Ibizaber and Polly and Seépravir decided to go back to Castle Whiterock without them, but be really cautious, since there were only three of them and none of them was a big strong heavily armored melee fighter or a healing cleric.  They made some extra healing potions, loaded up a wheelbarrow, and hiked back to the castle on a warm summer day.  Ibizaber stubbed his toe (surprisingly for such a nimble guy, but he'd recently found some Dwarven Deepwine made from some really strong mushrooms) and slowed down progress a bit, but they still made it to the castle in good order.

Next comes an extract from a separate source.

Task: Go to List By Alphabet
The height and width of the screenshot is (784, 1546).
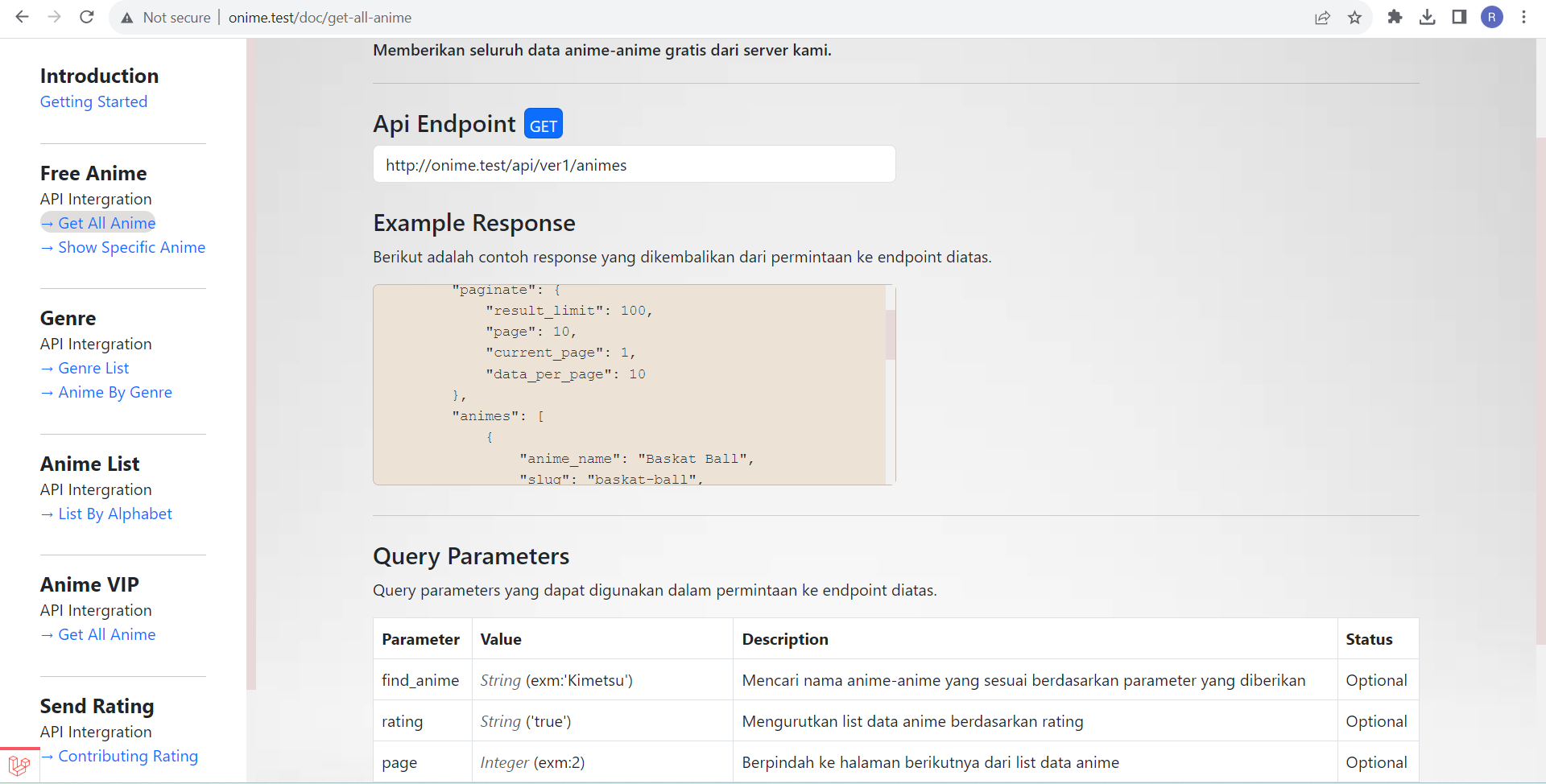Action: point(106,514)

They decided to stash their wheelbarrow and some of their gear outside the castle, in case they needed to flee.  Then Seépravir started casting spells on herself -- Lighten Burden, Levitation, Keen Vision, and Invisibility.  She also made Ibizaber invisible, but Polly declined, as she said it would go away as soon as she took a shot at something.  And there's no way Polly could avoid taking a shot at something in a situation where invisibility mattered.

Polly wanted to go downstairs and kill more orcs ("orks" in Elvish) but Seépravir and Ibizaber said it would be safer to explore more of the surface instead, and save the orcs for when they had more allies.  Polly didn't argue too long, and they set out exploring, with Holly creeping along visibly, Ibizaber creeping along invisibly, and Seépravir flying invisibly a few yards up.  They went through the gatehouse, around the stable, and past the slavers' tents that they had previously explored.  Polly went into one of the tents and grabbed a free bedroll.  They then continued west to the ruins that the slaver monks had allegedly been exploring.

Searching the ruins, Ibizaber found a silver holy symbol of the Order of the Dawning Sun, and Polly found a gold and ruby ring.  But then four human-sized monstrous centipedes found Polly and started crawling over to eat her for lunch.  After a twinge of Elvish conscience, Polly determined that the centipedes were clearly monsters not natural, and shot one with an arrow, killing it.  Seépravir caught the other three in a Glue spell, they all failed to resist, and they were all stuck in place while Polly shot them.  Ibizaber didn't even bother helping, as it would have required switching weapons and avoiding stepping in the glue, and Polly would have been done killing them by the time he got around to it.  He did, however, think to collect the venom from three of the four centipedes.  (The fourth had been shot right through the poison sac, so there wasn't much left to collect, though Polly jammed the head of an arrow into that poison sac just in case there was some left.)

Just to the north of the tower where the centipedes had attacked, Seépravir spotted a faint, almost vertical, path down the cliff face to the lake below.  It would require a climb rather than a hike, but both Ibizaber and Polly were strong climbers, and Seépravir was levitating, so they headed down to the water.  They looked for caves in the cliffside.  But there was no cave, at least not above the water.  Polly, the strongest swimmer, decided to look under the water.  First she set her bow and backpack aside, then she tied herself to a rope so the others could pull her to safety if needed, and then she stuck her head underwater.  It was pretty dark, so she came back up and asked Seépravir for a Keen Vision spell.  Seépravir suggested Infravision instead, and Polly agreed.  She went under again, and saw some cold blocky shapes that looked like ruined castle walls, far below.  Who builds a castle underwater?  She started swimming down, and then noticed something really big and really far away swimming towards her, fast.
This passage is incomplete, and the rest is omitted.